Kaggle/House Prices

Regularized Linear Models by Alexandru Papiu (With Python)

Hoonki90 2016. 11. 8. 21:37

##########################################################################

본 게시글은 Kaggle Competition에서 House prices의 TOP Kernel 중 하나를 번역한 것임.

저작권에는 문제가 없어 보이나 문제가 될시 바로 삭제하겠음.

##########################################################################

Trying out a linear model:

Author: Alexandru Papiu

https://www.kaggle.com/apapiu/house-prices-advanced-regression-techniques/regularized-linear-models

xgboost에 대한 몇몇 좋은 스크립트 들이 이미 있으나, 좀 더 간단히 코딩을 하려고 함. : regularized linear regression model.

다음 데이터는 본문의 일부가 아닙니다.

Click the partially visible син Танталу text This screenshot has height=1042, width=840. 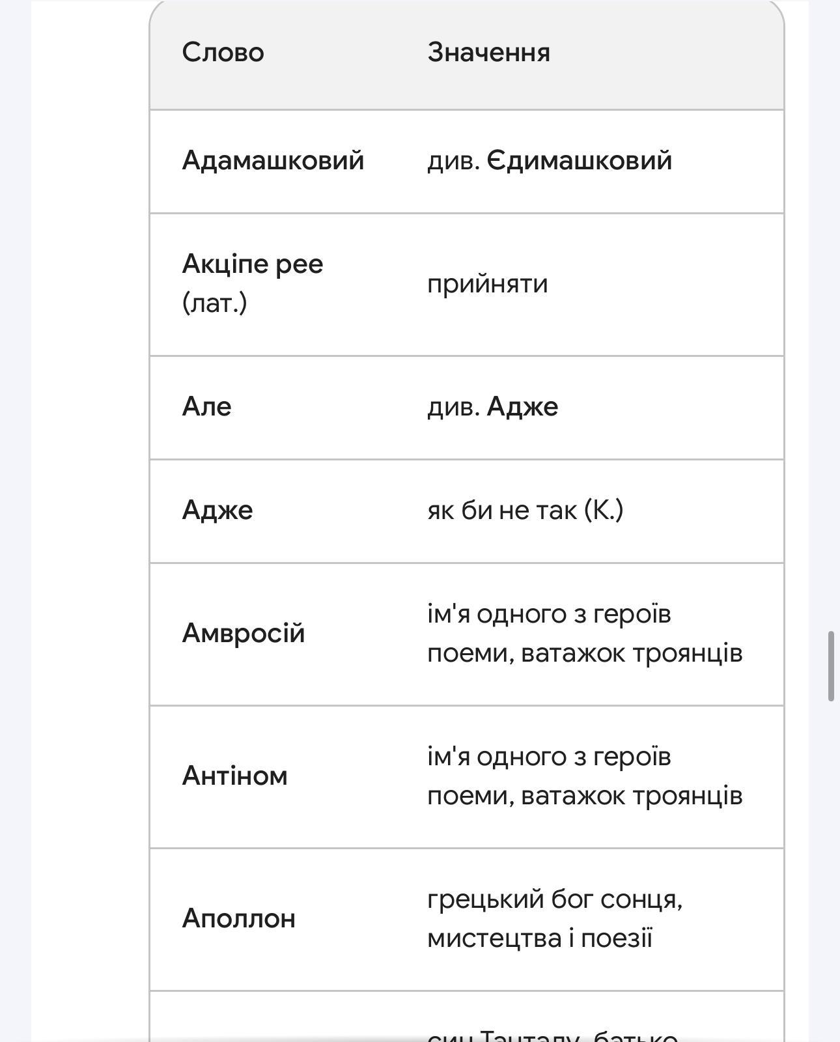[552, 1035]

놀랍게도, 이 모델은 아주 약간의 피쳐 엔지니어링으로도 아주 잘 작동함. 키 포인트는 대부분의 변수들이 한쪽으로 치우쳐 졌기 때문에(즉, 왜도가 있기 때문에) 로그 변환을 하는것이다.

In [1]:

import pandas as pd
import numpy as np
import seaborn as sns
import matplotlib

import matplotlib.pyplot as plt
from scipy.stats import skew
from scipy.stats.stats import pearsonr


%config InlineBackend.figure_format = 'png' #set 'png' here when working on notebook 
%matplotlib inline

In [2]:

train = pd.read_csv("../input/train.csv") # train data 불러오기
test = pd.read_csv("../input/test.csv") # train data 불러오기

In [3]:

train.head()

Out[3]:

	Id	MSSubClass	MSZoning	LotFrontage	LotArea	Street	Alley	LotShape	LandContour	Utilities	...	PoolQC	Fence	MiscFeature	MoSold	YrSold	SaleType	SaleCondition	SalePrice
0	1	60	RL	65.0	8450	Pave	NaN	Reg	Lvl	AllPub	...	NaN	NaN	NaN	2	2008	WD	Normal	208500
1	2	20	RL	80.0	9600	Pave	NaN	Reg	Lvl	AllPub	...	NaN	NaN	NaN	5	2007	WD	Normal	181500
2	3	60	RL	68.0	11250	Pave	NaN	IR1	Lvl	AllPub	...	NaN	NaN	NaN	9	2008	WD	Normal	223500
3	4	70	RL	60.0	9550	Pave	NaN	IR1	Lvl	AllPub	...	NaN	NaN	NaN	2	2006	WD	Abnorml	140000
4	5	60	RL	84.0	14260	Pave	NaN	IR1	Lvl	AllPub	...	NaN	NaN	NaN	12	2008	WD	Normal	250000

5 rows × 81 columns

In [4]:

# id와 SalePrice 변수를 제외한 모든 데이터를 하나로 통합.

all_data = pd.concat((train.loc[:,'MSSubClass':'SaleCondition'],
                      test.loc[:,'MSSubClass':'SaleCondition']))

Data preprocessing:

어떤 특별한 기법을 여기서 쓰진 않을 것이다.

먼저, log(변수+1)을 이용해 왜도가 있는 변수들을 변환시킬 것이다. 이 방식은 변수가 더 정규분포에 가깝게 만들어 줄것이다.
범주형 변수들에 대해서는 더미변수를 만든다.(one-hot endcoding)
수치형 변수에서 결측값(NaN)들을 각 해당 변수의 평균으로 대치(Imputation)시킨다.

In [5]:

matplotlib.rcParams['figure.figsize'] = (12.0, 6.0)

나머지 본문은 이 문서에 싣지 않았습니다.